Here is a Reuters story. From it …
“While we see signs of positive activity in some of our key end markets, the overall economic environment remains challenging,” Chief Executive Jim Umpleby said in a statement on Thursday.
Caterpillar cut 12,300 jobs in 2016, including 7,700 in the United States. It said it was considering closing two more major production facilities, including one in Aurora, Illinois.
The company said a glut of used construction equipment in North America would continue to hurt sales in 2017, while sales in Africa and the Middle East would remain soft due to the regions’ reliance on oil revenue. Low traffic volume in its rail business and a significant number of idle locomotives were weighing on its transportation business, while weakness in shipbuilding would hurt marine-related sales, the company said.

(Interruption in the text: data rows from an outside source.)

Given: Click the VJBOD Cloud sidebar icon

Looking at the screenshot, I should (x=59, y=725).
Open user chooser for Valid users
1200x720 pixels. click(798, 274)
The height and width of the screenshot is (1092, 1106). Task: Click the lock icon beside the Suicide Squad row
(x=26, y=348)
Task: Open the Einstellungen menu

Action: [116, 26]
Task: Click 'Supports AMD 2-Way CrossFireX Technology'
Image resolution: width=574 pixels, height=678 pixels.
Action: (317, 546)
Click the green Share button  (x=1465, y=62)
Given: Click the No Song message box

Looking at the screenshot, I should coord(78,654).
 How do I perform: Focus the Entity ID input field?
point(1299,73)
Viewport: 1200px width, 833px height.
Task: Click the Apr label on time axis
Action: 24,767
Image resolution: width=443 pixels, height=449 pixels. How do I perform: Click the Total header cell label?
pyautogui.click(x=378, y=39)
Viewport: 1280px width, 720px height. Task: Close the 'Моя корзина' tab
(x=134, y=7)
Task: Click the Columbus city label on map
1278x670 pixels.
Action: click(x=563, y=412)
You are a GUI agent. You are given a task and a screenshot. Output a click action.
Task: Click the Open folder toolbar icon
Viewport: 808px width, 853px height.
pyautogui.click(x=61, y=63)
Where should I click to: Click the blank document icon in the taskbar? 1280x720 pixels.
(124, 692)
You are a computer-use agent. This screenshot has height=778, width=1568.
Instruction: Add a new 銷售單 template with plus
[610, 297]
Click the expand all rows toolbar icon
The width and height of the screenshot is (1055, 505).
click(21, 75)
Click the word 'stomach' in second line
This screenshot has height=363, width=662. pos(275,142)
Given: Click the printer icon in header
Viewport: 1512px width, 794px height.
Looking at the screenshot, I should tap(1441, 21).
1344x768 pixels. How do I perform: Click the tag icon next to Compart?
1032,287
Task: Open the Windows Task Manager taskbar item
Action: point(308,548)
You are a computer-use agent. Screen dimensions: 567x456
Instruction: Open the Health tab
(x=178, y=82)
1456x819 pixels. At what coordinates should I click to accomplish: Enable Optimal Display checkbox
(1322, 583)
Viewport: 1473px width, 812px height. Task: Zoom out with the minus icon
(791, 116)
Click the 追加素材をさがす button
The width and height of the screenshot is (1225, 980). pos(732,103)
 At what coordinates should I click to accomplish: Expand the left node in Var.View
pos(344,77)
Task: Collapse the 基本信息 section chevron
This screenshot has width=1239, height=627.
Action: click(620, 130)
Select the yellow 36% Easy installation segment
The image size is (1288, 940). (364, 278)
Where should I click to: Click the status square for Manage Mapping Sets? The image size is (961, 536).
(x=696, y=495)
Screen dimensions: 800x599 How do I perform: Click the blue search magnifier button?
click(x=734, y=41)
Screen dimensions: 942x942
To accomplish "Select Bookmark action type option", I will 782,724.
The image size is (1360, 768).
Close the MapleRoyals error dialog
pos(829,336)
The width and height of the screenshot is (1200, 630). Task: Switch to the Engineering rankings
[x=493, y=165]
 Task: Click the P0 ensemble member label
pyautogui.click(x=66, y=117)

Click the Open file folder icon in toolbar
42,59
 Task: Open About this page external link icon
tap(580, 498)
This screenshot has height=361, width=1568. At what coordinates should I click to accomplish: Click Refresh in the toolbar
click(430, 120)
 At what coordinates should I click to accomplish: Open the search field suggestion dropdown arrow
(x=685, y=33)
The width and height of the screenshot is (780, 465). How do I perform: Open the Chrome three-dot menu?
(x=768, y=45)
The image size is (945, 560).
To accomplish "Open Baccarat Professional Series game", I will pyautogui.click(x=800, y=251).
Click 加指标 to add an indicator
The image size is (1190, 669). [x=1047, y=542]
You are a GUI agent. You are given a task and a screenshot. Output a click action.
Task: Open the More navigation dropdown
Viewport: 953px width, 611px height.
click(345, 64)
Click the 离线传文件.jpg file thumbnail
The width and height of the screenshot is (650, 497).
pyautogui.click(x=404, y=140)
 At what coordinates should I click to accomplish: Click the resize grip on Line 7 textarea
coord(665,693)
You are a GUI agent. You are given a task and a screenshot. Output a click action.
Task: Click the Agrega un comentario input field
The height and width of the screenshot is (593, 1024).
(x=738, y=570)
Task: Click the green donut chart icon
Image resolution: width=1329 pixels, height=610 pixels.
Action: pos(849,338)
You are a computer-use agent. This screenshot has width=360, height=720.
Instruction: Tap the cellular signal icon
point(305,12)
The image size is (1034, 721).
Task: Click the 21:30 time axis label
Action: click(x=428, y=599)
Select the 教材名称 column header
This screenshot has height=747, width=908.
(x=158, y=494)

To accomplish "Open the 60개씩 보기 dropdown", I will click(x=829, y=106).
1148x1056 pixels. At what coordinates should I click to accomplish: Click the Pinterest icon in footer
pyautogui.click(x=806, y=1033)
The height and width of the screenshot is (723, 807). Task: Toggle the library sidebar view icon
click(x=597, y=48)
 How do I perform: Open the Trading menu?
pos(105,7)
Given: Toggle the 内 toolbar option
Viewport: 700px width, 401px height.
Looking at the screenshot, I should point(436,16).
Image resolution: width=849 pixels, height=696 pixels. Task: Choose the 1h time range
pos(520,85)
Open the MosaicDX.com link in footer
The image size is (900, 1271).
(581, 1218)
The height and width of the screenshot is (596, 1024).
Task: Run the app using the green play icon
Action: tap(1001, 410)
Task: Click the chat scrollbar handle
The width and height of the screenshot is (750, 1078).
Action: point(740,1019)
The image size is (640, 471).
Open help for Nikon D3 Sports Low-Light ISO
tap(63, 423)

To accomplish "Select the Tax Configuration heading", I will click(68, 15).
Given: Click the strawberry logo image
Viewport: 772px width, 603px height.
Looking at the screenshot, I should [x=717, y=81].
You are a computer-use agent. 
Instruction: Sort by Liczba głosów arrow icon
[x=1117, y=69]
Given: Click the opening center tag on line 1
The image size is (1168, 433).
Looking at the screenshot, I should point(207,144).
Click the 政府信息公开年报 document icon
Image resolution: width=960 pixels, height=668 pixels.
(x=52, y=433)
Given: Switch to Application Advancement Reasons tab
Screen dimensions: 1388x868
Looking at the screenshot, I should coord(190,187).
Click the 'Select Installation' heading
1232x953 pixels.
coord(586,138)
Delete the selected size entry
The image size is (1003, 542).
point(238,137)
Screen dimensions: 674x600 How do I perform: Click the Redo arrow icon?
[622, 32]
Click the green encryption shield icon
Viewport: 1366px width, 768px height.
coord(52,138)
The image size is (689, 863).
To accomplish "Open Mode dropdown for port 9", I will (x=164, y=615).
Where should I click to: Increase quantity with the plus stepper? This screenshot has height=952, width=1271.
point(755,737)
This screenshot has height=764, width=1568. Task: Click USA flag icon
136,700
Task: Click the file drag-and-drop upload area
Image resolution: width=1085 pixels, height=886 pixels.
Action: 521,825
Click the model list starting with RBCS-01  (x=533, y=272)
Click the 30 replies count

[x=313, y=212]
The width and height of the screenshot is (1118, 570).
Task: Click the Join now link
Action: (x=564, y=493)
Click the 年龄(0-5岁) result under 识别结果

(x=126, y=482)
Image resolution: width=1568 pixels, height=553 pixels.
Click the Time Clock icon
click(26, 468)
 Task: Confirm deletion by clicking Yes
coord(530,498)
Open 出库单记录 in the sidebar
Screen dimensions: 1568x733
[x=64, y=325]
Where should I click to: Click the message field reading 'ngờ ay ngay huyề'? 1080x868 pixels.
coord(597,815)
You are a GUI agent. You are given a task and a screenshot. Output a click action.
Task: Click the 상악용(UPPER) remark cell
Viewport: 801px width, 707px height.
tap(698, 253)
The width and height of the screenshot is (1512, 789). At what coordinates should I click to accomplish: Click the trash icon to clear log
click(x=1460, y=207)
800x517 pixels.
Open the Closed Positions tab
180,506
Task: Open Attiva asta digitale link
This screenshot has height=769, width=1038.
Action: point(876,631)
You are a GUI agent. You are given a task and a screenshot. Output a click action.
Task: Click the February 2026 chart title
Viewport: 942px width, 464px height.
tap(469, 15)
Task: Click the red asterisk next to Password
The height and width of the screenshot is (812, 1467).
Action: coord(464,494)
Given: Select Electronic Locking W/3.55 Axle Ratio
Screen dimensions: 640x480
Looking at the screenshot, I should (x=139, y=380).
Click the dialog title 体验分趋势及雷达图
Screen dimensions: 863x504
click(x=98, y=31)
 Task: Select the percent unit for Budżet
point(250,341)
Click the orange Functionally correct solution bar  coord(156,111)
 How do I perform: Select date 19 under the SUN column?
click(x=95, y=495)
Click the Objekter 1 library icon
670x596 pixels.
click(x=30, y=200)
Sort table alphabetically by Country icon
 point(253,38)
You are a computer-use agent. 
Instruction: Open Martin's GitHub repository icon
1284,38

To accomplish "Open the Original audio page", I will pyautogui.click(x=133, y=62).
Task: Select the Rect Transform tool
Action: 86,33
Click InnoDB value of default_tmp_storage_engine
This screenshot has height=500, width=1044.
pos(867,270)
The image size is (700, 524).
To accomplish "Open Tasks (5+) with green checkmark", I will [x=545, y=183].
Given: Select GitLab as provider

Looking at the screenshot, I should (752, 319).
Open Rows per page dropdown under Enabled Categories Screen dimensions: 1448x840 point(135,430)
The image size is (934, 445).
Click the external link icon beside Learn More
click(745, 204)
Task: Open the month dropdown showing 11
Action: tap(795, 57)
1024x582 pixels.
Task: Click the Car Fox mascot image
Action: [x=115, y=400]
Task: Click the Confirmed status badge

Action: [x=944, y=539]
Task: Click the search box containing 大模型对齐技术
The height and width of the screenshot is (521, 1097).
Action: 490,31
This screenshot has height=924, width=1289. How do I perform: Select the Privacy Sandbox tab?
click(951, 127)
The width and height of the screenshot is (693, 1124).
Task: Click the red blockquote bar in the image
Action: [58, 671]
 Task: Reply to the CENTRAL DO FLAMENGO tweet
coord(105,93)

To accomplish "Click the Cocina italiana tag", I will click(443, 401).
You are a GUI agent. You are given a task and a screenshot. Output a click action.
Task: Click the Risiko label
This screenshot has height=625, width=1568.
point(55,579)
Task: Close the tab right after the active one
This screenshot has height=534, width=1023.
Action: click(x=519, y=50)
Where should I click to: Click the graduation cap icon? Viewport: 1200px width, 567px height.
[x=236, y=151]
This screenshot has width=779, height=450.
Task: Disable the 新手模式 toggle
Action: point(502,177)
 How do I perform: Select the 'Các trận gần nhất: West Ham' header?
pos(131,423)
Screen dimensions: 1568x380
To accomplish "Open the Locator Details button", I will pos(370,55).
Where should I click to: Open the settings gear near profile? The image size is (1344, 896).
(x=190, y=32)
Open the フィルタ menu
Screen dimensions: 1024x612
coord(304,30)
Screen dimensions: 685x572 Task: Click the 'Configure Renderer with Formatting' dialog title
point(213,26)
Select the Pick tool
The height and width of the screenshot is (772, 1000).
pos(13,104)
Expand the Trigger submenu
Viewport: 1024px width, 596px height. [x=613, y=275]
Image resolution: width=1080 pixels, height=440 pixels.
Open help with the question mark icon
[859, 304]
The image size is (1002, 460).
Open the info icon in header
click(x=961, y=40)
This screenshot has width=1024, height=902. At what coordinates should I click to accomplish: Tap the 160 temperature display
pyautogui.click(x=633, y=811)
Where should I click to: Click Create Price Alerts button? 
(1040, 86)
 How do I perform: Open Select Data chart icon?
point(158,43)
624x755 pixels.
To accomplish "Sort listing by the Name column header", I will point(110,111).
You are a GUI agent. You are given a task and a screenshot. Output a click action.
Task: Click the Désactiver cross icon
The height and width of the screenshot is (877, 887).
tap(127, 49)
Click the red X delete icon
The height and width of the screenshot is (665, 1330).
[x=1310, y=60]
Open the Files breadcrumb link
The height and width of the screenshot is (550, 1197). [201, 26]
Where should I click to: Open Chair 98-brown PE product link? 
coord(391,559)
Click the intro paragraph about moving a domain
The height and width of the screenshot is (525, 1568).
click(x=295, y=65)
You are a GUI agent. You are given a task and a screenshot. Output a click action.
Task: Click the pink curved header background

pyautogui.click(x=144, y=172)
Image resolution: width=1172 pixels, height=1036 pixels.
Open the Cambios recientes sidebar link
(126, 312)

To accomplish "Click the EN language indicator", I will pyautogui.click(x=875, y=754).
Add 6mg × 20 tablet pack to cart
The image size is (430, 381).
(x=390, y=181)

The company’s loss ballooned to $1.17 billion, or $2.00 per share, in the fourth quarter ended Dec. 31, from $94 million, or 16 cents per share, a year earlier.
But the company posted an adjusted fourth-quarter profit of 83 cents per share, which excludes $1.019 billion in restructuring costs as well as other charges. That topped analysts’ average estimate of 66 cents.
Here is Chicago Tribune coverage.
On Tuesday, Cat also announced its plans to move its global headquarters from Peoria to the Chicago area. Here is a Chicago Tribune story. From it …
Since 2012, about two-thirds of Caterpillar’s sales have come from outside the United States.
“Locating our headquarters closer to a global transportation hub, such as Chicago, means we can meet with our global customers, dealers and employees more easily and frequently,” he said.
“A limited number” of senior executives will move into leased office space beginning this year, and, eventually, Caterpillar expects about 300 workers to be based in the Chicago area, including some positions moved from Peoria.
Caterpillar spokeswoman Rachel Potts said the company hasn’t yet decided whether the new headquarters will be in the city of Chicago or in the suburbs. She also said that Caterpillar hasn’t yet had any discussions with government leaders about incentives.
“We’ll see where the site selection takes us,” she said when asked about incentives.